THE PROBLEM: Give back every record exactly as it reads.

Data entries:
________________

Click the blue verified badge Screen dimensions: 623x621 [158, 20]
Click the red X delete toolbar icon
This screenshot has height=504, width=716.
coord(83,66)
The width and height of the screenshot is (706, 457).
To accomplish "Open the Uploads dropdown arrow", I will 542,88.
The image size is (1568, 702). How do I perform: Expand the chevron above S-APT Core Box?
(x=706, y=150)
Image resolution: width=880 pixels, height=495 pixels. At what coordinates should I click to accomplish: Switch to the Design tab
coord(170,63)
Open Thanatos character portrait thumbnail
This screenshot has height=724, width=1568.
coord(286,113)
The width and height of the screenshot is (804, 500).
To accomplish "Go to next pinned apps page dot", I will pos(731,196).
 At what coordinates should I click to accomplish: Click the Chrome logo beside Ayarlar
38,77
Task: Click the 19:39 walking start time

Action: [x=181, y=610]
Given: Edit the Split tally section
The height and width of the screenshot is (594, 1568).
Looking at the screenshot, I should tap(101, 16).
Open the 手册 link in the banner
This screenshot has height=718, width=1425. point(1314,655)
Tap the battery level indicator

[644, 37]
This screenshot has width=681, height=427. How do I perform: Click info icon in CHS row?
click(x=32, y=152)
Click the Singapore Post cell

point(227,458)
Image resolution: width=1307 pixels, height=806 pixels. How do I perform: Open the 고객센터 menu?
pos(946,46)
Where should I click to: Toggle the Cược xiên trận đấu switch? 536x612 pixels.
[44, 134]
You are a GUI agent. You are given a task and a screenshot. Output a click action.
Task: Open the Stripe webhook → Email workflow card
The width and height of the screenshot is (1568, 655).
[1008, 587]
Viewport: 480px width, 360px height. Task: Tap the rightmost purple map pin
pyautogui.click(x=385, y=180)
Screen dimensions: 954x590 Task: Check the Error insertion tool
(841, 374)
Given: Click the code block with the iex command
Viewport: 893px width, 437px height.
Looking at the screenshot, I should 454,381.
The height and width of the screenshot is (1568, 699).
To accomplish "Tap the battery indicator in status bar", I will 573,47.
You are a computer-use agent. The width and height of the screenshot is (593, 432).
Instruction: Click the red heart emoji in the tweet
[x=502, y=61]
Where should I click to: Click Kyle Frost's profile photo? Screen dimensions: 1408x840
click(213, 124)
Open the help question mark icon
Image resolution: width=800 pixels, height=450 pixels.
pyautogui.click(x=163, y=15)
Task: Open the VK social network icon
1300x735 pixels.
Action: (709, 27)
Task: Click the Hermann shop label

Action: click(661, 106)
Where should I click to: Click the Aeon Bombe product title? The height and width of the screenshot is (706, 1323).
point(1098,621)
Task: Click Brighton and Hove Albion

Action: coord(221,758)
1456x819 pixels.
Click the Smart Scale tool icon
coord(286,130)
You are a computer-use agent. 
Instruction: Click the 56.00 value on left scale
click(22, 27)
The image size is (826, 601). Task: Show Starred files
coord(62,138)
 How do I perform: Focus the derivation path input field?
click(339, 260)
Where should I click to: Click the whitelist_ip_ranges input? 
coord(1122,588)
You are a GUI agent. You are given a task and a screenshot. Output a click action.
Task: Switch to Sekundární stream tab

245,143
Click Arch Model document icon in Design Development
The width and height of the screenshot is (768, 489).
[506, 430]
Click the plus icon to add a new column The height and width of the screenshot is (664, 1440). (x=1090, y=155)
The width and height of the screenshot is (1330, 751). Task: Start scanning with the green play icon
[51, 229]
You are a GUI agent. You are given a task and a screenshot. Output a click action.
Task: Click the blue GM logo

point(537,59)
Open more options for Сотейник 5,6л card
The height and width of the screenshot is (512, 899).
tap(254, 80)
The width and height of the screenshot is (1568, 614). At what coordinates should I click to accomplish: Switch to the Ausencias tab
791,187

________________

ANSWER BOX:
Click the blue verified badge Screen dimensions: 623x621 [158, 20]
Click the red X delete toolbar icon
This screenshot has height=504, width=716.
coord(83,66)
The width and height of the screenshot is (706, 457).
To accomplish "Open the Uploads dropdown arrow", I will 542,88.
The image size is (1568, 702). How do I perform: Expand the chevron above S-APT Core Box?
(x=706, y=150)
Image resolution: width=880 pixels, height=495 pixels. At what coordinates should I click to accomplish: Switch to the Design tab
coord(170,63)
Open Thanatos character portrait thumbnail
This screenshot has height=724, width=1568.
coord(286,113)
The width and height of the screenshot is (804, 500).
To accomplish "Go to next pinned apps page dot", I will pos(731,196).
 At what coordinates should I click to accomplish: Click the Chrome logo beside Ayarlar
38,77
Task: Click the 19:39 walking start time

Action: [x=181, y=610]
Given: Edit the Split tally section
The height and width of the screenshot is (594, 1568).
Looking at the screenshot, I should tap(101, 16).
Open the 手册 link in the banner
This screenshot has height=718, width=1425. point(1314,655)
Tap the battery level indicator

[644, 37]
This screenshot has width=681, height=427. How do I perform: Click info icon in CHS row?
click(x=32, y=152)
Click the Singapore Post cell

point(227,458)
Image resolution: width=1307 pixels, height=806 pixels. How do I perform: Open the 고객센터 menu?
pos(946,46)
Where should I click to: Toggle the Cược xiên trận đấu switch? 536x612 pixels.
[44, 134]
You are a GUI agent. You are given a task and a screenshot. Output a click action.
Task: Open the Stripe webhook → Email workflow card
The width and height of the screenshot is (1568, 655).
[1008, 587]
Viewport: 480px width, 360px height. Task: Tap the rightmost purple map pin
pyautogui.click(x=385, y=180)
Screen dimensions: 954x590 Task: Check the Error insertion tool
(841, 374)
Given: Click the code block with the iex command
Viewport: 893px width, 437px height.
Looking at the screenshot, I should 454,381.
The height and width of the screenshot is (1568, 699).
To accomplish "Tap the battery indicator in status bar", I will 573,47.
You are a computer-use agent. The width and height of the screenshot is (593, 432).
Instruction: Click the red heart emoji in the tweet
[x=502, y=61]
Where should I click to: Click Kyle Frost's profile photo? Screen dimensions: 1408x840
click(213, 124)
Open the help question mark icon
Image resolution: width=800 pixels, height=450 pixels.
pyautogui.click(x=163, y=15)
Task: Open the VK social network icon
1300x735 pixels.
Action: (709, 27)
Task: Click the Hermann shop label

Action: click(661, 106)
Where should I click to: Click the Aeon Bombe product title? The height and width of the screenshot is (706, 1323).
point(1098,621)
Task: Click Brighton and Hove Albion

Action: coord(221,758)
1456x819 pixels.
Click the Smart Scale tool icon
coord(286,130)
You are a computer-use agent. 
Instruction: Click the 56.00 value on left scale
click(22, 27)
The image size is (826, 601). Task: Show Starred files
coord(62,138)
 How do I perform: Focus the derivation path input field?
click(339, 260)
Where should I click to: Click the whitelist_ip_ranges input? 
coord(1122,588)
You are a GUI agent. You are given a task and a screenshot. Output a click action.
Task: Switch to Sekundární stream tab

245,143
Click Arch Model document icon in Design Development
The width and height of the screenshot is (768, 489).
[506, 430]
Click the plus icon to add a new column The height and width of the screenshot is (664, 1440). (x=1090, y=155)
The width and height of the screenshot is (1330, 751). Task: Start scanning with the green play icon
[51, 229]
You are a GUI agent. You are given a task and a screenshot. Output a click action.
Task: Click the blue GM logo

point(537,59)
Open more options for Сотейник 5,6л card
The height and width of the screenshot is (512, 899).
tap(254, 80)
The width and height of the screenshot is (1568, 614). At what coordinates should I click to accomplish: Switch to the Ausencias tab
791,187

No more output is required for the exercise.